HockeyGuy1987: where u been?
So123Pink: busy n stuff
HockeyGuy1987: me too
HockeyGuy1987: I jus kinda liked talking to u a lot. So…
So123Pink: Yeah… me 2
And with that, I was done for. We talked until 3:00 a.m. He even called me on my home phone, something we had to plan precisely so my parents wouldn’t hear it ring. Once we hung up, I sat in bed unable to sleep for another hour. I was miserable in the morning, but ecstatic. We continued this dance for most of our freshman year.
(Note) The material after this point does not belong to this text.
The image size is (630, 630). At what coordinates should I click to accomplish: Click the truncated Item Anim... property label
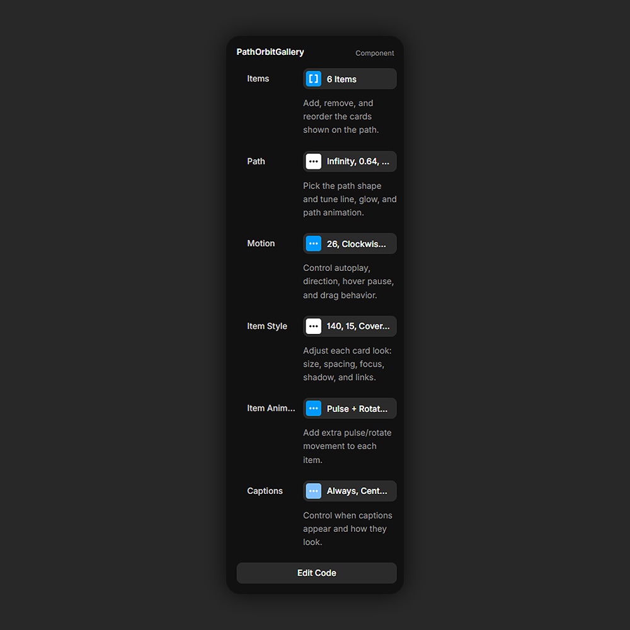point(271,408)
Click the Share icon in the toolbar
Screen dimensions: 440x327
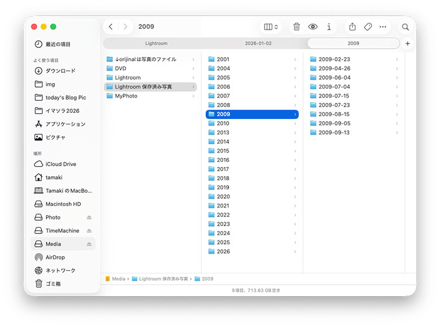(x=353, y=26)
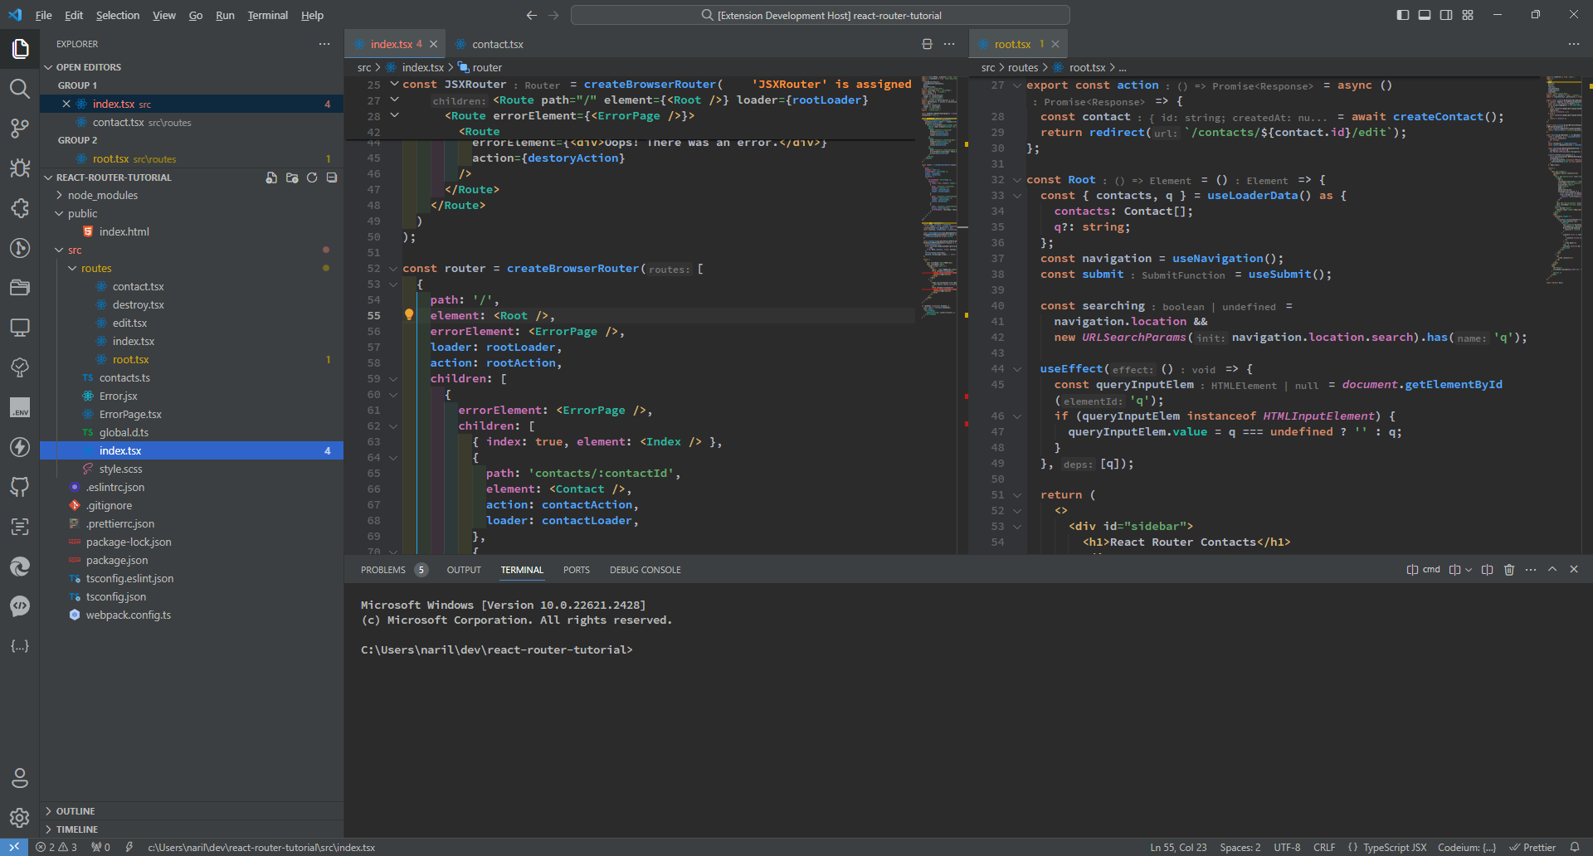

Have things not changed at all? I thought I had moved on from the boys of my past sometime between my college boyfriend and my first adult relationship.
I may have been wrong. I am 10 years older, but the man I have a crush on is still chatting me online. Granted, the medium has changed slightly. Facebook chat is the new AIM, my away messages of song lyrics have been replaced by Spotify tweets and my “Top Friends” from MySpace and I now just group text. I now cringe at the use of LOL or replacing real words from the dictionary with letters and numbers (although, I’ve been known to still bust out an occasional LYLAS).
The technical aspects of my life have changed drastically since my 14th birthday, but encounter after encounter, I am slowly realizing that many of the plot lines have stayed the same: Boy meets Girl. Girl talks too much and makes too many jokes because she is smart, witty and probably a little self-conscious. Boy may think it’s adorable, or may just be bored, and talks to Girl all the time. Girl swoons and creates unrealistic expectations that Boy can never meet, even when they finally do take it offline and try to date.